David Dobbin, the group’s chief executive, said United’s impressive performance had been driven by increased market prices for milk and commodity dairy products. The figures show that milk supplies increased by 8 per cent from 904 million litres to 979 million litres in 2010/11.

He said there had also been solid growth in the volume of milk being sold and processed and the contribution from two recent acquisitions – United Feeds and Fane Valley’s liquid milk business.

He said the group had also benefited from a global recovery in dairy markets which had been boosted by strong demand for power from China and North Africa and for butter from Russia whose internal dairy sector had suffered because of a drought.

Mr Dobbin said that, while its processing division, Dale Farm, had shown an impressive 12.2 per cent growth in turnover to £191.6 million in the 12 months to March this had not been driven by consumer product sales.

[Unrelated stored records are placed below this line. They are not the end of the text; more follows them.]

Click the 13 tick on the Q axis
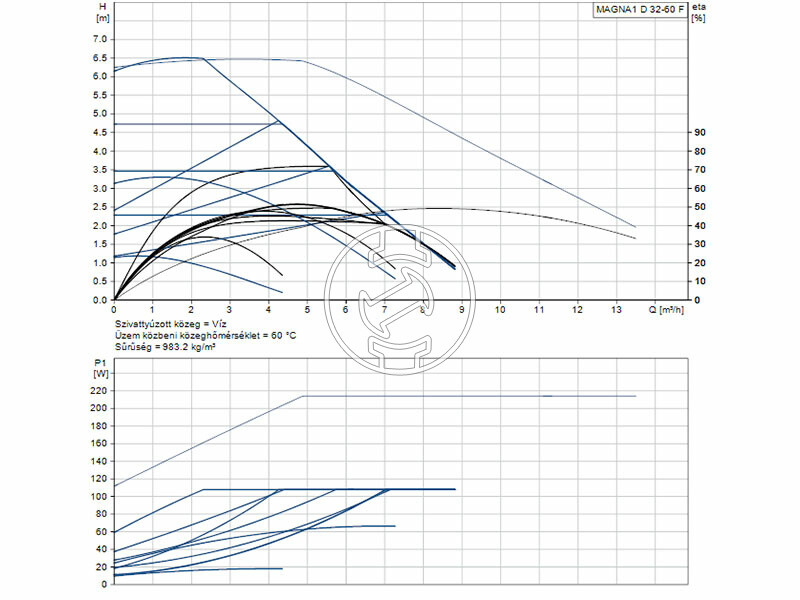 (x=616, y=310)
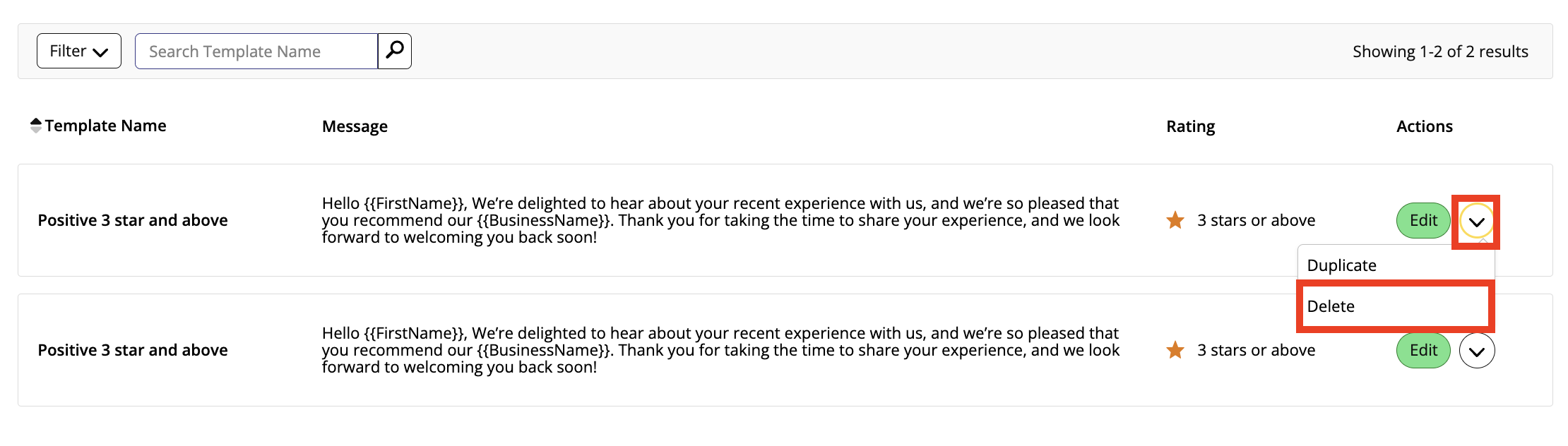Viewport: 1568px width, 446px height.
Task: Click the second row's 3 stars or above label
Action: (1256, 350)
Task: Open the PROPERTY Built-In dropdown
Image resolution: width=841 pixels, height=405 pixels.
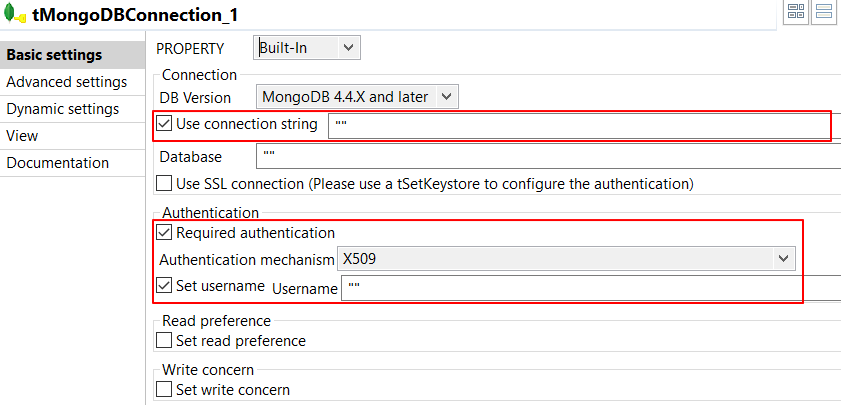Action: (306, 47)
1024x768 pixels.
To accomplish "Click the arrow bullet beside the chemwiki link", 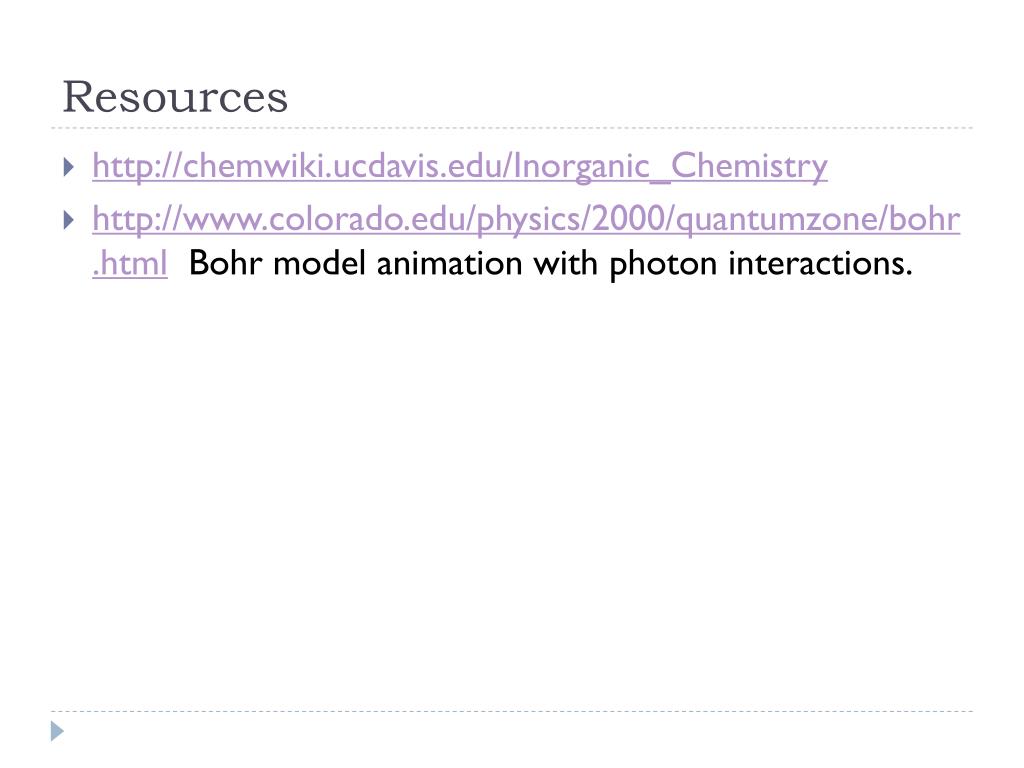I will tap(69, 167).
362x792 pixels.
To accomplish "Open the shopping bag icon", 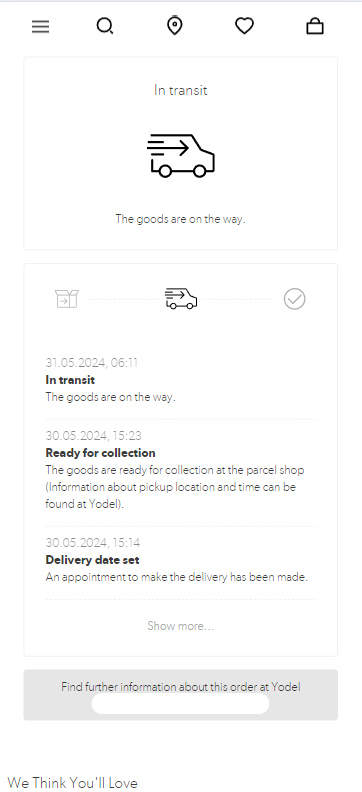I will pos(315,26).
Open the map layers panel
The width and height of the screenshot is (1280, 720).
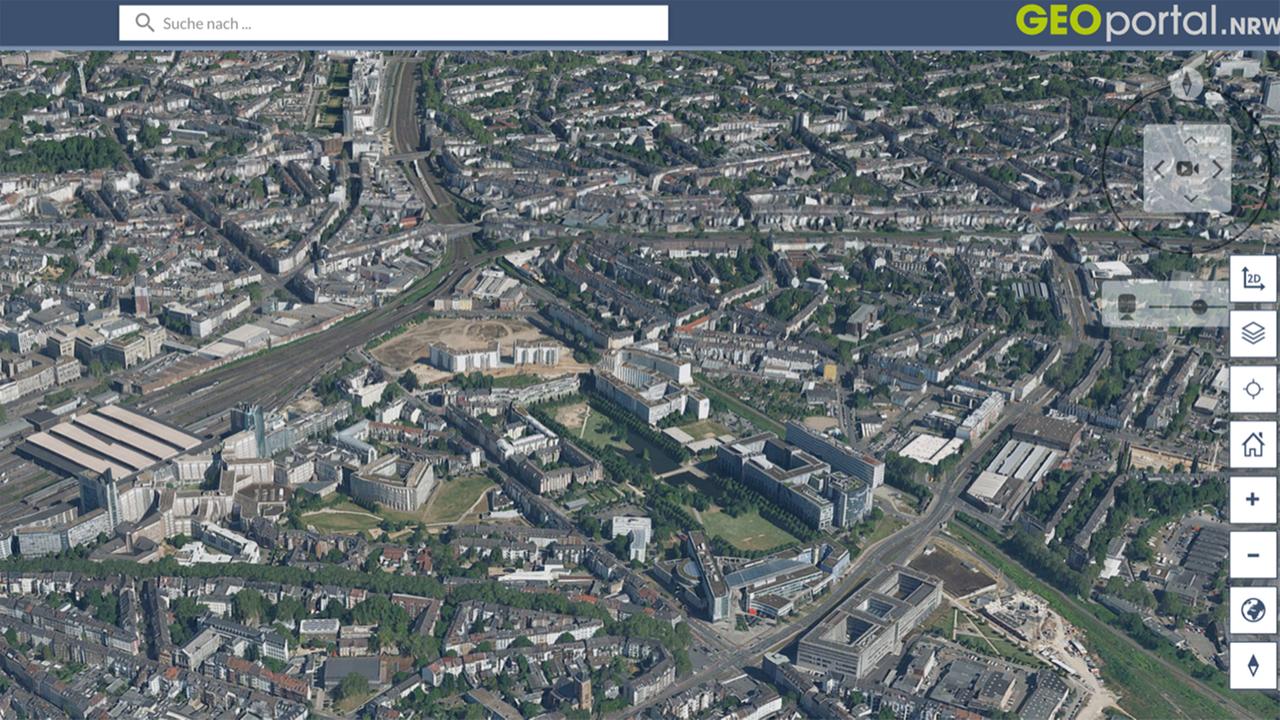point(1253,334)
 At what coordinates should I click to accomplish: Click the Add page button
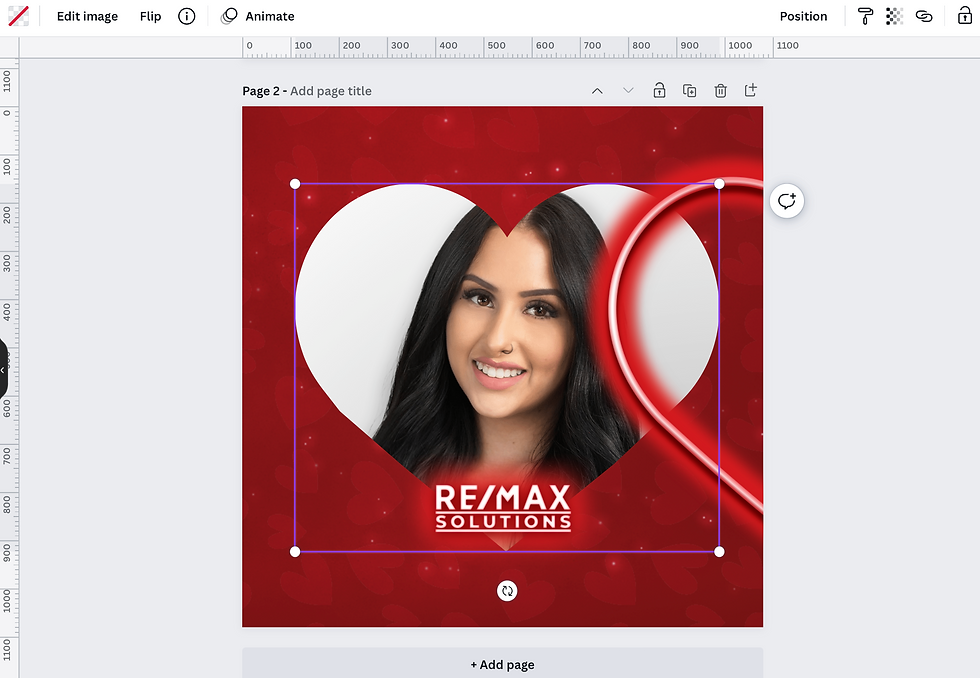[503, 664]
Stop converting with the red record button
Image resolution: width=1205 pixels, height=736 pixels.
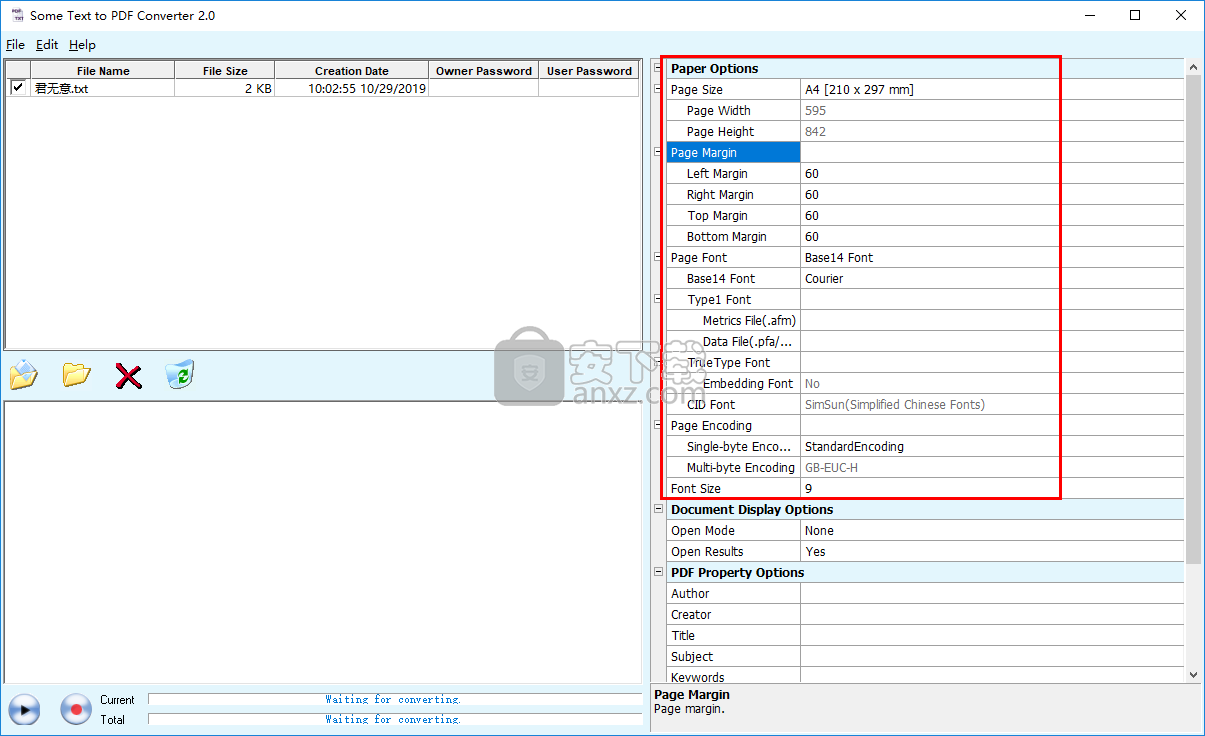[x=76, y=709]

Dale Farm produces a range of products from yoghurt to ice-cream, milk and butter, and cheeses. United’s latest accounts show that consumer product sales grew by just 3.9 per cent in its last financial year. This compared to a 36 per cent growth rate in commodities and an 18.5 per cent increase in the sale of food ingredients.

Mr Dobbin said dairy markets have remained firm and although internationally traded commodities have recently showed some signs of weakening, he is confident that the group has made an “encouraging start to 2011/12”.

“Global milk supply has surged in response to better returns and more favourable weather and this is resulting in some weakening in commodity markets, especially power,” he warned.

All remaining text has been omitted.